## What the task requires
Look below for the line that contains "Фильтры (44, 794)", then copy it and each following line exactly, through and including the line that contains "ИМС для телефонии (66, 271)".

╭─ Records

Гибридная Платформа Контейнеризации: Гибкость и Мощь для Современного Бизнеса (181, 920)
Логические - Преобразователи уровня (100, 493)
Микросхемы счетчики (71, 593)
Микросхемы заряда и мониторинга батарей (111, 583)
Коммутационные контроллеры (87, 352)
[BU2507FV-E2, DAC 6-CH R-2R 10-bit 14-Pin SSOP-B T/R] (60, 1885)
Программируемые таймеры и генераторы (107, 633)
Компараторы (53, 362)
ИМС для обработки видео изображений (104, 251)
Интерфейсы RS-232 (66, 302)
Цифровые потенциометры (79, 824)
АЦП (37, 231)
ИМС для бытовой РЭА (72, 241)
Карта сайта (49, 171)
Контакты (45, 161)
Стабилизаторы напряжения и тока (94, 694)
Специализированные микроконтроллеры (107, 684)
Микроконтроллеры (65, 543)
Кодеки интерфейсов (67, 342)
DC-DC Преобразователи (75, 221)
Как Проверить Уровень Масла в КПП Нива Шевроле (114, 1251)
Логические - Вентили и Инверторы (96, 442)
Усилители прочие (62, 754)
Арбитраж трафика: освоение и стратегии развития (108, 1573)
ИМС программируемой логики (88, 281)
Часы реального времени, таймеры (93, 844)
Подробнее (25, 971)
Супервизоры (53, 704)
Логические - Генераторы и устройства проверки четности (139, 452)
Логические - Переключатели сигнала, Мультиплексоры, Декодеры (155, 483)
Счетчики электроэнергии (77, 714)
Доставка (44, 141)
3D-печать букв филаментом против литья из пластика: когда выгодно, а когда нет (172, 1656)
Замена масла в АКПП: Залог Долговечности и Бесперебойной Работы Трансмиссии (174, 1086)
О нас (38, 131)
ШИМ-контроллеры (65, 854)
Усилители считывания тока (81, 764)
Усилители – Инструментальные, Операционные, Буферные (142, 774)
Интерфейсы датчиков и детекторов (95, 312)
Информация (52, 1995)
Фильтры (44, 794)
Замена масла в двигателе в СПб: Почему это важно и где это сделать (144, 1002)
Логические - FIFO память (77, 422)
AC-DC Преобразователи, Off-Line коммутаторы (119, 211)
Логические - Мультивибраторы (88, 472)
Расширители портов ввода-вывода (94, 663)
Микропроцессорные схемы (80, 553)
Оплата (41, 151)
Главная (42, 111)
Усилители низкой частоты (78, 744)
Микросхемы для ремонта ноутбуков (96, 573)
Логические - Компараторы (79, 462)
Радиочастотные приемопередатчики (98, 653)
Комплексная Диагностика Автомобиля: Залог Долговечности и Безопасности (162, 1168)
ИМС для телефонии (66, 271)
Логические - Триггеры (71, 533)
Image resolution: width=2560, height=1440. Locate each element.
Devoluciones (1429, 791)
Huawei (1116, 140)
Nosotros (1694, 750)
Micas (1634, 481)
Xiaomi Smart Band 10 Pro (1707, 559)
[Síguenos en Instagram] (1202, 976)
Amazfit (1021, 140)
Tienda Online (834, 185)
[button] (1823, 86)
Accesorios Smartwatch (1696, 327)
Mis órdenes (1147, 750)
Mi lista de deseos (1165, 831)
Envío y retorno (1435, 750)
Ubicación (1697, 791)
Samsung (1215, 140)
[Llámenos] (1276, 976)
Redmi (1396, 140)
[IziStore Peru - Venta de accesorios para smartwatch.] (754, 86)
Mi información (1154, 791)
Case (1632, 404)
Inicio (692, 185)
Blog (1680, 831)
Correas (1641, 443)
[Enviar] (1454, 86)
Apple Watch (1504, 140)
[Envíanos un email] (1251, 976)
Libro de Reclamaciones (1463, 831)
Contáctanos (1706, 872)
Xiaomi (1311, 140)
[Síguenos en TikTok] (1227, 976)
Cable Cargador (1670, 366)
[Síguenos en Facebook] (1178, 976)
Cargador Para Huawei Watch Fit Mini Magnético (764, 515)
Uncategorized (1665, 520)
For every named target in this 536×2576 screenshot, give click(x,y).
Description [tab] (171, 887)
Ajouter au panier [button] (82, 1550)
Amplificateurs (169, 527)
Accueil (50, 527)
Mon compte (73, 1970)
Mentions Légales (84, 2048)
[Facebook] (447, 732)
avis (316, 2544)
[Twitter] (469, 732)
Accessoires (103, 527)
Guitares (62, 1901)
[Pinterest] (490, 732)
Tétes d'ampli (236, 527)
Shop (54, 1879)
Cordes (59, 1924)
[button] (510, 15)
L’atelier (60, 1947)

╰─

## Result of the exercise
Фильтры (44, 794)
Замена масла в двигателе в СПб: Почему это важно и где это сделать (144, 1002)
Логические - FIFO память (77, 422)
AC-DC Преобразователи, Off-Line коммутаторы (119, 211)
Логические - Мультивибраторы (88, 472)
Расширители портов ввода-вывода (94, 663)
Микропроцессорные схемы (80, 553)
Оплата (41, 151)
Главная (42, 111)
Усилители низкой частоты (78, 744)
Микросхемы для ремонта ноутбуков (96, 573)
Логические - Компараторы (79, 462)
Радиочастотные приемопередатчики (98, 653)
Комплексная Диагностика Автомобиля: Залог Долговечности и Безопасности (162, 1168)
ИМС для телефонии (66, 271)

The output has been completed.